### Directive
Using the biography of Harold Dewey Smith below, decide whether each statement agrees with it, and give yes or no along with the deciding words of the text, quoted exactly. 1. Smith earned his engineering degree at the University of Michigan. 2. Franklin D. Roosevelt chose Smith in 1939 to direct the Bureau of the Budget. 3. Smith's papers were donated to the Library of Congress.

### Document excerpt
Harold Dewey Smith (June 6, 1898 – January 23, 1947) was an American civil servant who served as director of the United States Bureau of the Budget (now the Office of Management and Budget) during the Second World War.

Life and career
Born in Haven, Kansas, Smith was the son of James William Smith and his wife, Miranda, née Ebling. After serving in the United States Navy during the First World War, Smith attended the University of Kansas, where he earned a degree in engineering, and the University of Michigan, where he received an A.M. in public administration. Upon graduating from the University of Michigan, Smith returned to Kansas, where he worked for the League of Kansas Municipalities for three years. In 1928, Smith moved back to Michigan to serve as the first director of the Michigan Municipal League. From 1934 until 1937, he was also Director of Government at the University of Michigan.

In 1937, Smith left both the Michigan Municipal League and the University of Michigan to become the Budget Director for the state of Michigan. In 1939, he was selected by President Franklin D. Roosevelt to serve as the Director of the Bureau of the Budget. Smith served in that position for seven years, during which time he handled the enormous expansion of spending resulting from American participation in the Second World War. He resigned from the position in June 1946 to become the vice president of the International Bank for Reconstruction and Development, but died shortly thereafter in Culpeper, Virginia.  After his death, his widow donated all of his papers to the Franklin D. Roosevelt Presidential Library and Museum.  He is buried in Arlington National Cemetery, and had his sister's oldest son Donald L. Shannon, killed on his way home in 1945, buried next to him and his wife.

### Information shown
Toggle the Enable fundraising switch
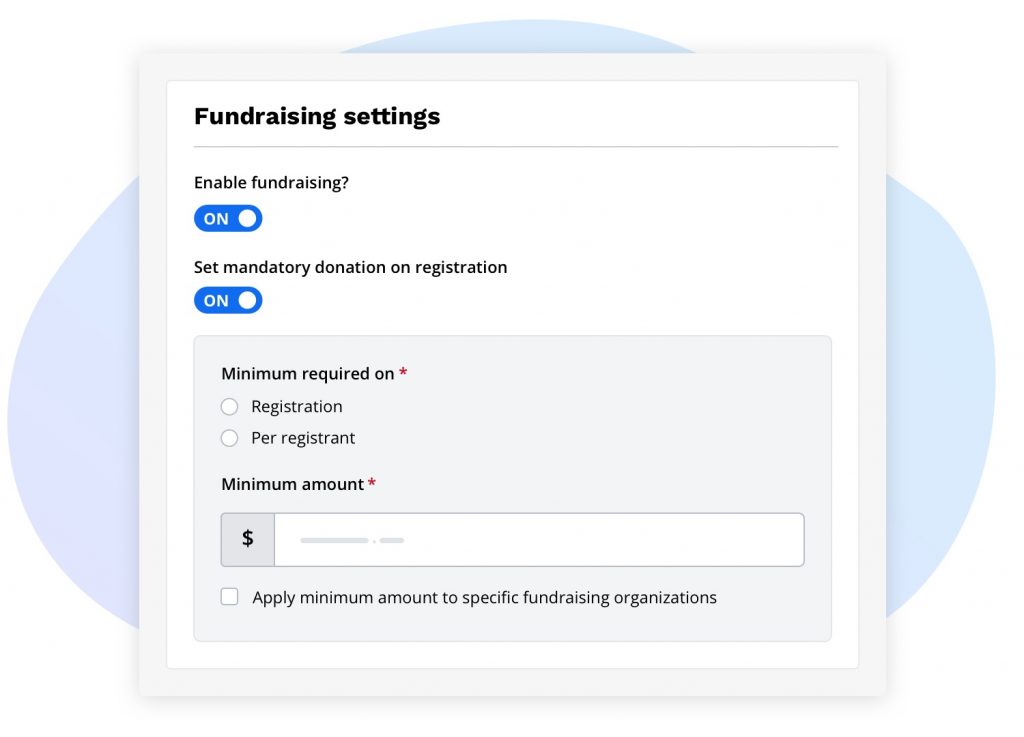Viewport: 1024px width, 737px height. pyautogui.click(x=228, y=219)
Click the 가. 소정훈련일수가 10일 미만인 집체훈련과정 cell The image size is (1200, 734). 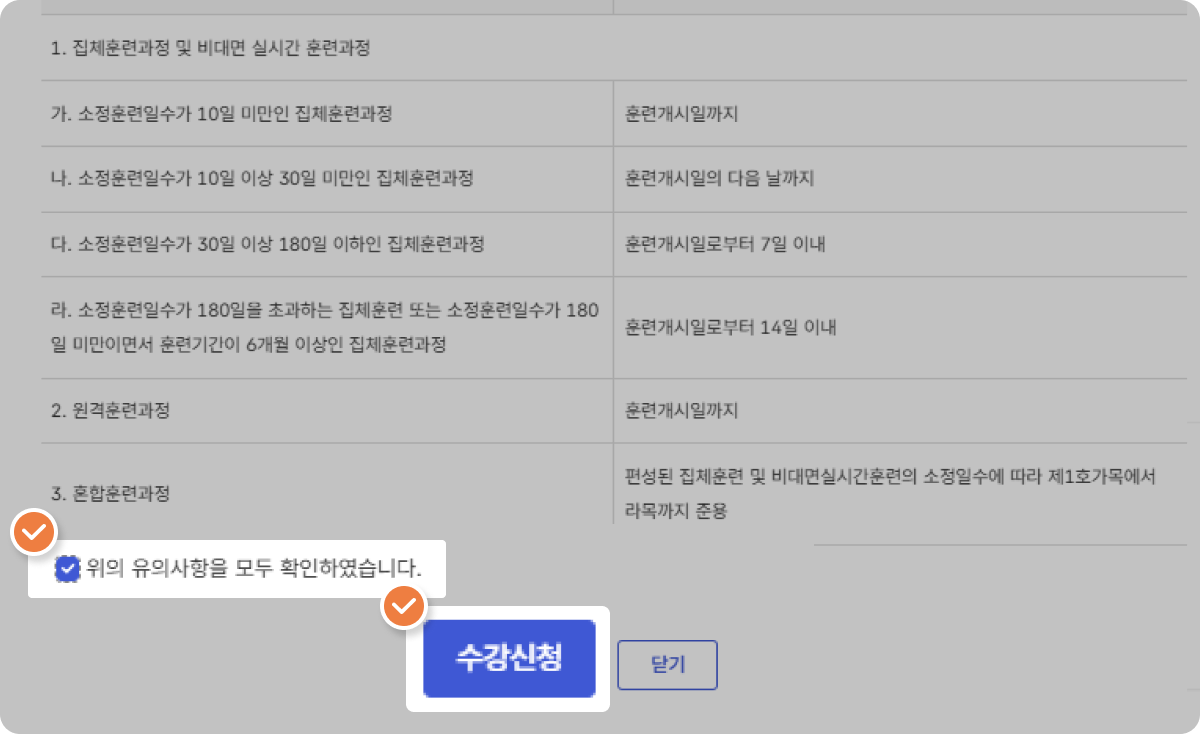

### Output of the exercise
1. No: "the University of Kansas, where he earned a degree in engineering"
2. Yes: "In 1939, he was selected by President Franklin D. Roosevelt to serve as the Director of the Bureau of the Budget."
3. No: "his widow donated all of his papers to the Franklin D. Roosevelt Presidential Library and Museum"